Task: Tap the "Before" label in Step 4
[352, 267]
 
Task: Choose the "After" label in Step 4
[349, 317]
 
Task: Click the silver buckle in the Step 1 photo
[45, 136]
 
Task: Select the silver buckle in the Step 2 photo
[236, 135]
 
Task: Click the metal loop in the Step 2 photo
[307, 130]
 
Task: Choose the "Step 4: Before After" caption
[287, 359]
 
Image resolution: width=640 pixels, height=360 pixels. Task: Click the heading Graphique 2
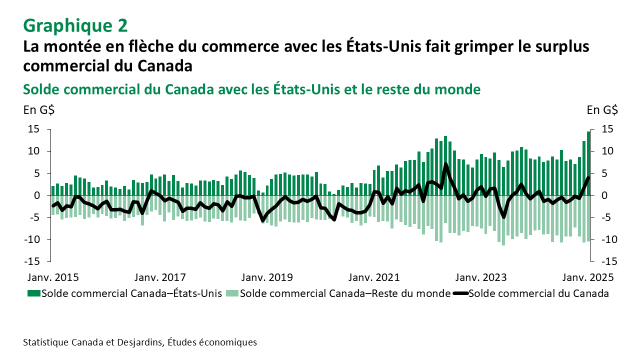click(x=75, y=24)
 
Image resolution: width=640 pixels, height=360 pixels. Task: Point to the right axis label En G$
click(x=602, y=110)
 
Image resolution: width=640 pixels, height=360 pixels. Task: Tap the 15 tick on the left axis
click(x=34, y=129)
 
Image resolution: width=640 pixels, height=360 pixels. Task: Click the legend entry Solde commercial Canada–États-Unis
click(x=125, y=294)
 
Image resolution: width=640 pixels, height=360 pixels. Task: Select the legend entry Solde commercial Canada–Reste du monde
click(x=340, y=294)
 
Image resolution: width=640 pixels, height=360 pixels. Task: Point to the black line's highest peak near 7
click(x=446, y=164)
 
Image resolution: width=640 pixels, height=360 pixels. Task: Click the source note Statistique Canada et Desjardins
click(x=140, y=342)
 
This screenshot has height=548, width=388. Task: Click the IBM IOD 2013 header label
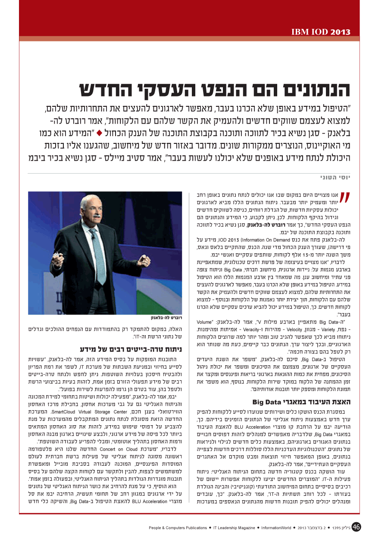321,32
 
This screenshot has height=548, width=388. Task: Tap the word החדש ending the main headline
108,89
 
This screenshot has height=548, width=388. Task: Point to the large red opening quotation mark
344,198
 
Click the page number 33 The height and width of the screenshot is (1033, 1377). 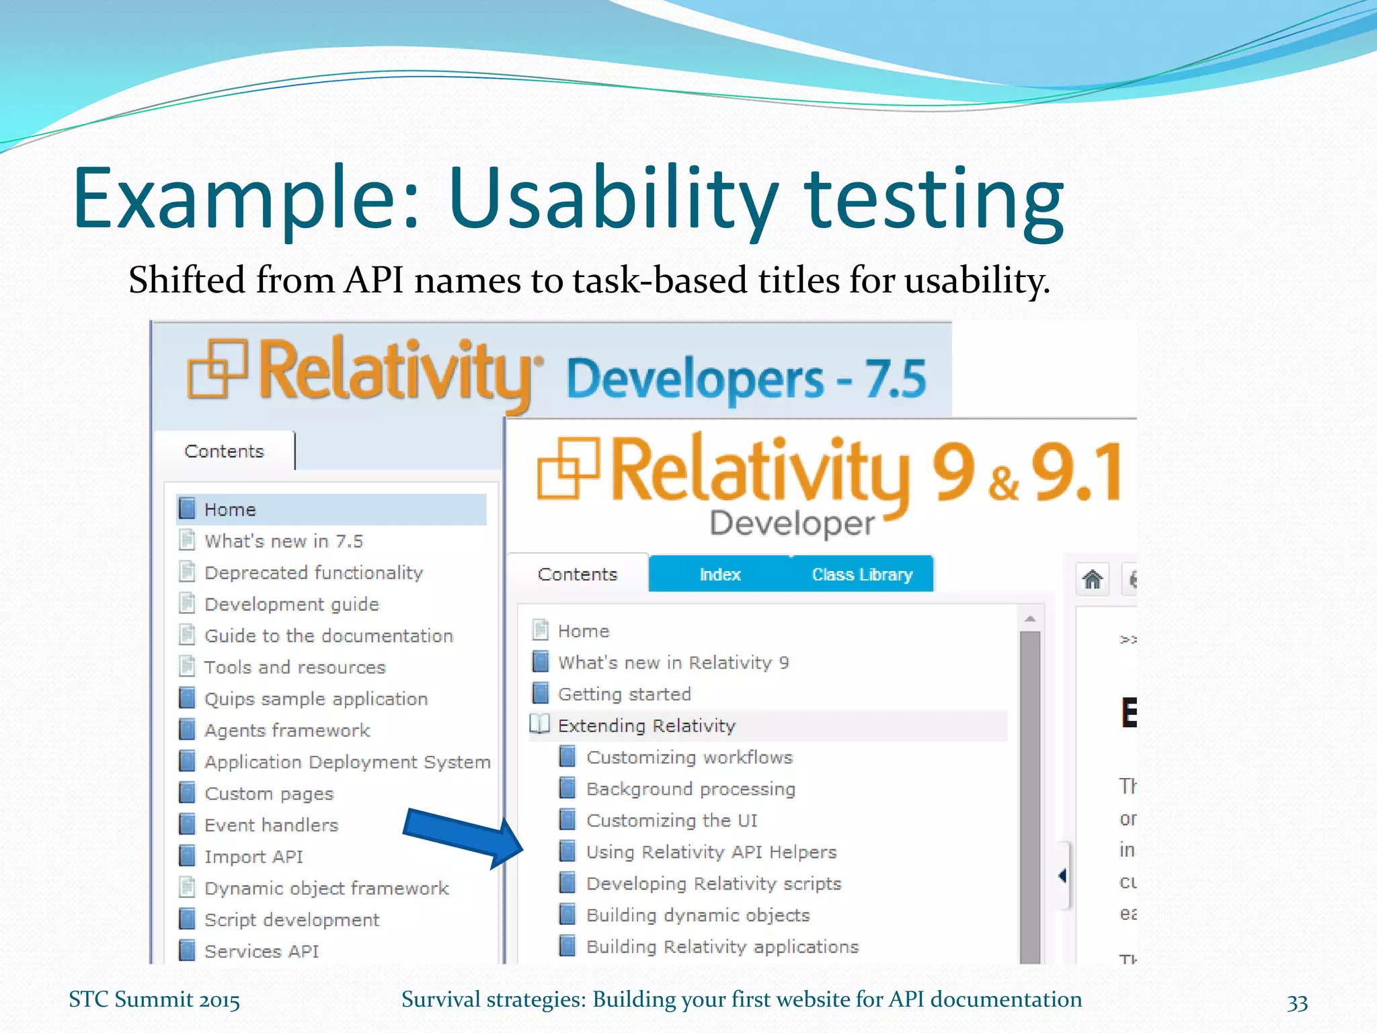tap(1297, 1002)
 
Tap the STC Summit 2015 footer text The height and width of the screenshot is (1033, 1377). tap(154, 999)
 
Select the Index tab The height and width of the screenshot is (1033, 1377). tap(719, 574)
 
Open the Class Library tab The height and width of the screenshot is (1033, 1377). tap(862, 574)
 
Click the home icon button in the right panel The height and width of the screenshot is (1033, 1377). tap(1093, 579)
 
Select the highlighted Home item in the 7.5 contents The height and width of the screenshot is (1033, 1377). tap(230, 510)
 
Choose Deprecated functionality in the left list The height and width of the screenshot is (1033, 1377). tap(313, 572)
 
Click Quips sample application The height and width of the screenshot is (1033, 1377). tap(315, 699)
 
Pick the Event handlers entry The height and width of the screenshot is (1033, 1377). tap(271, 825)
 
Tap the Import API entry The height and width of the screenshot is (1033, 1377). tap(253, 857)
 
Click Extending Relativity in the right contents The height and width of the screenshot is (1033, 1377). tap(647, 726)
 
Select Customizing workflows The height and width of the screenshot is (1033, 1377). tap(689, 757)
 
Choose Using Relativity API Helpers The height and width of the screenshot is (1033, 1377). tap(711, 852)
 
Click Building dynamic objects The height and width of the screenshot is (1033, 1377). tap(698, 915)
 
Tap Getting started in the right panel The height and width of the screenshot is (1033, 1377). tap(624, 694)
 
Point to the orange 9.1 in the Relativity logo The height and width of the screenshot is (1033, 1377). tap(1076, 473)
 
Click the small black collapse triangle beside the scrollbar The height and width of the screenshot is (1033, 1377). tap(1062, 875)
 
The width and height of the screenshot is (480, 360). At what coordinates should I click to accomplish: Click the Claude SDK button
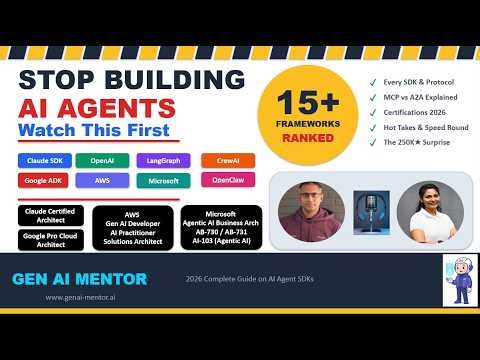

========

Copy the part of the data that opens with the line containing "heading Graphique 2" and closes with the line containing "click(x=340, y=294)", both of those lines included, character for character. Leave the pictures out of your copy.

* [OUTPUT BELOW]
Image resolution: width=640 pixels, height=360 pixels. Task: Click the heading Graphique 2
click(x=75, y=24)
 
Image resolution: width=640 pixels, height=360 pixels. Task: Point to the right axis label En G$
click(x=602, y=110)
 
Image resolution: width=640 pixels, height=360 pixels. Task: Tap the 15 tick on the left axis
click(x=34, y=129)
 
Image resolution: width=640 pixels, height=360 pixels. Task: Click the legend entry Solde commercial Canada–États-Unis
click(x=125, y=294)
 
Image resolution: width=640 pixels, height=360 pixels. Task: Select the legend entry Solde commercial Canada–Reste du monde
click(x=340, y=294)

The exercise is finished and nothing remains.